**Consigne A**
Dans les entrées, modifiez le passage allant de la ligne contenant "Image resolution: width=581" jusqu'à celle contenant "(x=332, y=268)", toutes deux incluses : remplacez "Bladder" par "Ureter" et recopiez le reste à l'identique. Ne reprenez pas les images dans votre réponse.

Après avoir fermement décidé que je n’écrirais pas de livre là-dessus (ou peut-être un roman, un jour !), en ce moment je prends des notes sur un cahier qui évoquent tout ça. Who knows, a book sometimes may be what’s happening while you’re busy making other plans. S’il en devient un, j’aimerais qu’il contienne et exprime une parcelle de l’amour que je ressens pour « les miens » (paraphrasant Jollien, je pourrais écrire : « les miens ne sont pas à moi, et c’est pour cette raison qu’ils sont les miens. »)- femme, mamans, enfants, amis…, qui m’ont entouré avec tellement de constance et ont réchauffé mon corps gelé et m’ont donné force et envie de vivre ; grâce à eux et à une certaine force qui se trouvait en moi, je sais que j’ai quelques autres livre à écrire, même s’ils ne seront sûrement pas ceux que j’ai prévus- qui serais-je pour savoir ce qui s’écrit en moi actuellement, et par un long, un invisible trajet, parviendra au bout de ma main.

**Consigne B**
Répondez à ces questions sur le texte source :
(i) Sur quel support les notes sont-elles prises en ce moment ?
(ii) Quel nom est cité à propos de la paraphrase ?
(iii) Qu'est-ce que « les miens » ont réchauffé ?

**Extraits d'entrées**
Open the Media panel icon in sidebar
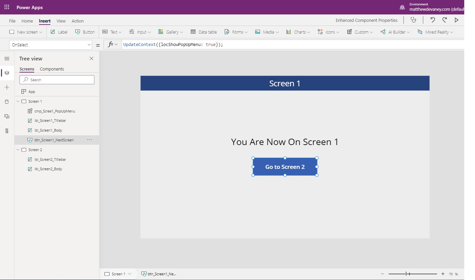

==

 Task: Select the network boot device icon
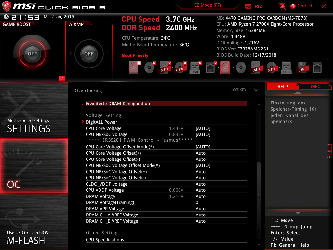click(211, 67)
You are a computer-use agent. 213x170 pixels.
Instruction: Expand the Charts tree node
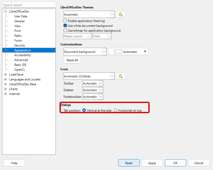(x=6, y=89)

* * *

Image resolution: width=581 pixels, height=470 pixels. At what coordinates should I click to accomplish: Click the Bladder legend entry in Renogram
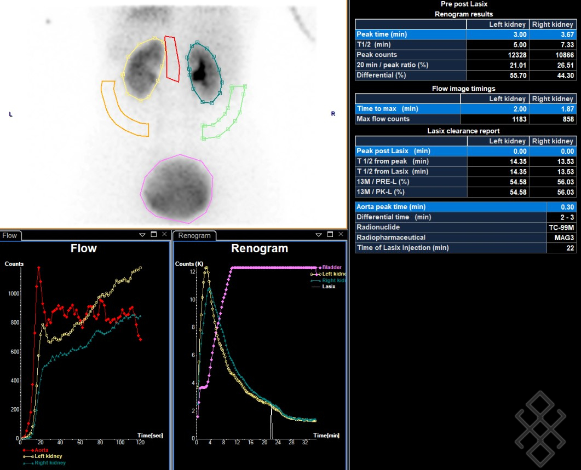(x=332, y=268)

**Réponse attendue A**
Image resolution: width=581 pixels, height=470 pixels. At what coordinates should I click to accomplish: Click the Ureter legend entry in Renogram
(x=332, y=268)

**Réponse attendue B**
(i) Sur un cahier.
(ii) Jollien.
(iii) Le corps gelé de la personne qui écrit.